▶ [Document excerpt]
[Begin]

# Something Stupid like I love you



## athenaeus (Jul 24, 2001)

Have you heard the new version of Frank Sinatra's song "Something Stupid"?

In Athens they play it on the radio day and night. 
A guy named Robin Williams ( I THINK) and Nicole Kidman sing it together...

I love it! The video clip is great also!!

I decided that this will be my Christmas Song for this year...

Here are the lyrics...Something Stupid


----------



## cape chef (Jul 31, 2000)

I have not heard that song yet,It is new you said?

Love the lyrics
cc


----------



## athenaeus (Jul 24, 2001)

I am sure you have heard the song , Cape Chef. 
It's old and originally performed by Frank Sinatra. 
Unless Al di Meola fans consider Frank Sinatra mushy


----------



## peachcreek (Sep 21, 2001)

"It's got to be more
than flesh and bone
All that you've loved
is all you own

In a land there's a town
And in that town there's 
A house
And in that house
there's a woman
and in that woman
there's a heart I love
I'm gonna take it
with me when I go."
-From Tom Waits' MULE VARIATIONS. 

Even old frycooks have a heart. Music is the food of the soul.


----------



## athenaeus (Jul 24, 2001)

Peachcreek!!

I posted a little cute song and you replied with poetry!!


I thought tht poetry was prohibitted


----------



## panini (Jul 28, 2001)

Ya know its threads like this one that really throw me. I don't understand one thing ya'll are talkin about. 
I have started having a glass of wine and reading the thread backwards. I completely understandnow.    :smoking:


----------



## rachel (Oct 27, 2001)

Athenaeus,
You don't KNOW WHO ROBBIE WILLIAMS IS??!!   

He is only the one time heart throb of the boy band Take That who, for some reason that completely escapes me, went on to become quite a respectable pop star. Don't you read the gossip columns???!! Or are you only interested in gossip from antiquity?


----------



## athenaeus (Jul 24, 2001)

I saw hin on the news and although he is not my type he was an interesting face...
I think that there must be at least 10 guys in the show business with that name... Maybe there is a Chef also with that name...

Rachel tell me did you hear the last gossip about Onesikritos    ??

Panini, VERY funny :lol:

Tom Waits wrote his poetry that way


----------



## nicko (Oct 5, 2001)

Poetry is not prohibited Athenaeus, we just don't have a whole forum devoted to it. The Late Night Cafe is for anything else BUT FOOD. So go ahead and post...


----------



## risa (May 11, 2001)

I don't think the Something Stupid song and video have been released in the US yet, but then I don't watch VH1 or MTV all that often nor listen to pop radio. Anyway, you can watch and listen to the video on Robbie William's website.

[End]

▶ [Rows]
[Begin]

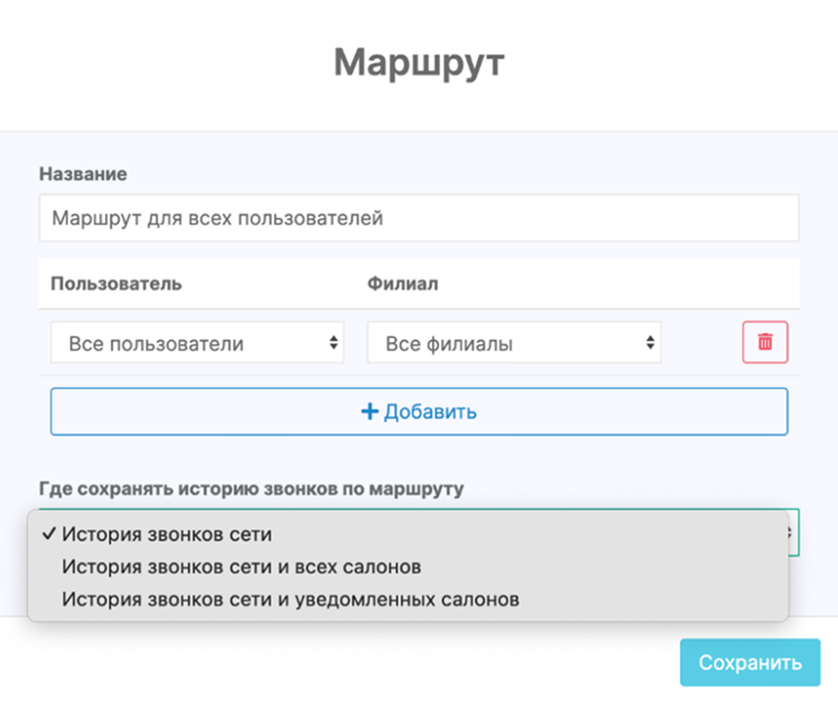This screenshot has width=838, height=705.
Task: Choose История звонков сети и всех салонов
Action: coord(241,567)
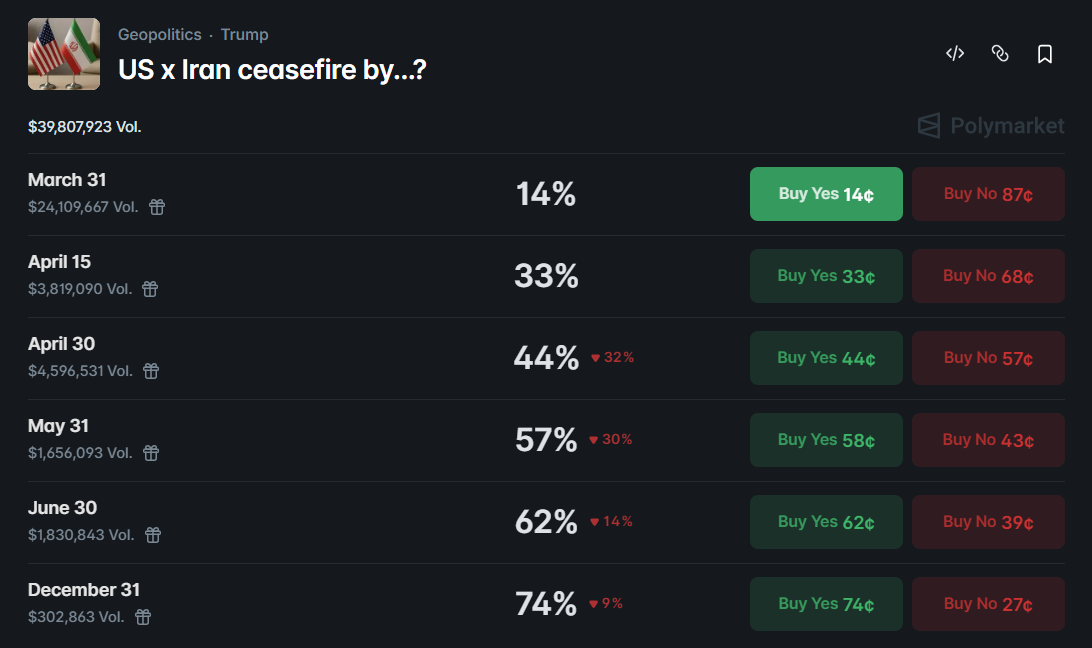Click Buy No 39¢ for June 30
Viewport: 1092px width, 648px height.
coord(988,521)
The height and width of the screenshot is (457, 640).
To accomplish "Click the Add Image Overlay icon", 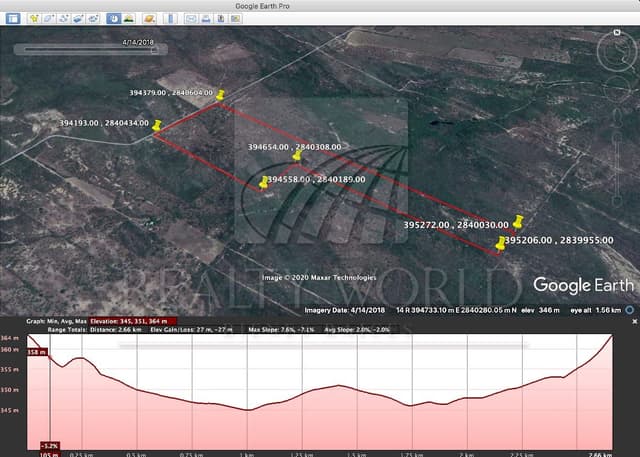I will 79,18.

[End]
[Begin]

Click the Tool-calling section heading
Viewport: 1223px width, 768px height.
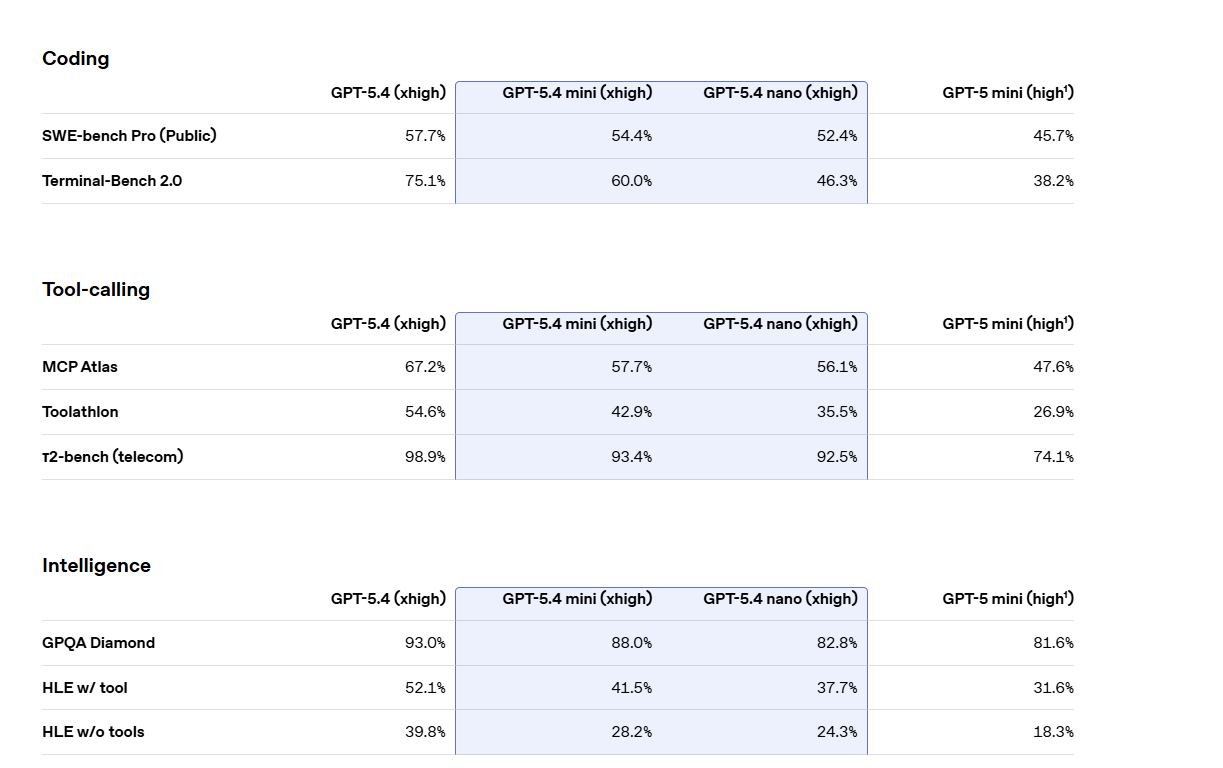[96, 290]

[End]
[Begin]

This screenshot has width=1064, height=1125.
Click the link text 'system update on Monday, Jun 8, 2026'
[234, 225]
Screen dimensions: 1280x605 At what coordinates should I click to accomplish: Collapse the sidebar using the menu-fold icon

[End]

▶ [To-do list]
a) Answer these questions about the forum thread on the song "Something Stupid":
(i) Who originally performed the song?
(ii) Which boy band was Robbie Williams once part of?
(iii) Where does risa say the video can be watched?
b) Carry on the forum thread about the song "Something Stupid" from the point where it ends.
The lines have no part in this work.

▶ [Responses per task]
a)
(i) Frank Sinatra
(ii) Take That
(iii) On Robbie Williams's website

b)
Atheneaus: Was that a riding crop that Nicole Kidman is holding during that love scene? And what was that bikini she was wearing? The bottoms looked like a diamond-encrusted athletic cup. 

Something Stupid video


----------



## katbalou (Nov 21, 2001)

didn't Dean Martin do a version, also?


----------



## rachel (Oct 27, 2001)

probably,
But the rat Pack was never a very convincing boy band. . .:roll:


----------



## athenaeus (Jul 24, 2001)

Risa...
The bikini was the purse she was holding to the date...
I loved it!

I think he is immitating Bryan Ferry.
No luck Mister...


----------



## athenaeus (Jul 24, 2001)

Is there a possibility that this video will not be released in the States because of this last love scene? 

They cannot cut it because it goes with the story and the lyrics.The She person suppose to be very indifferent to sentiments.
So I guess that they won't release it...


----------



## risa (May 11, 2001)

Unlike many videos that they play on MTV, this one is actually very tastefully done. It should be ok for the censors. Everything is covered up although I saw it only on a 10 cm by 10 cm screen. However, I don't know if the song would catch on with those who watch MTV or VH1 and listen to Top 40 music.


----------



## nancya (Apr 30, 2001)

Thanks Athenaeus! Now I have that song stuck in my poor head!

Who did the version in my head....I just can't remember?

_*....and then I go and spoil it by sayin something stupid like I love you....!*_


----------



## athenaeus (Jul 24, 2001)

I know Nancy...
Same is here!

I keep singing this song but I keep listening to it on the radio too.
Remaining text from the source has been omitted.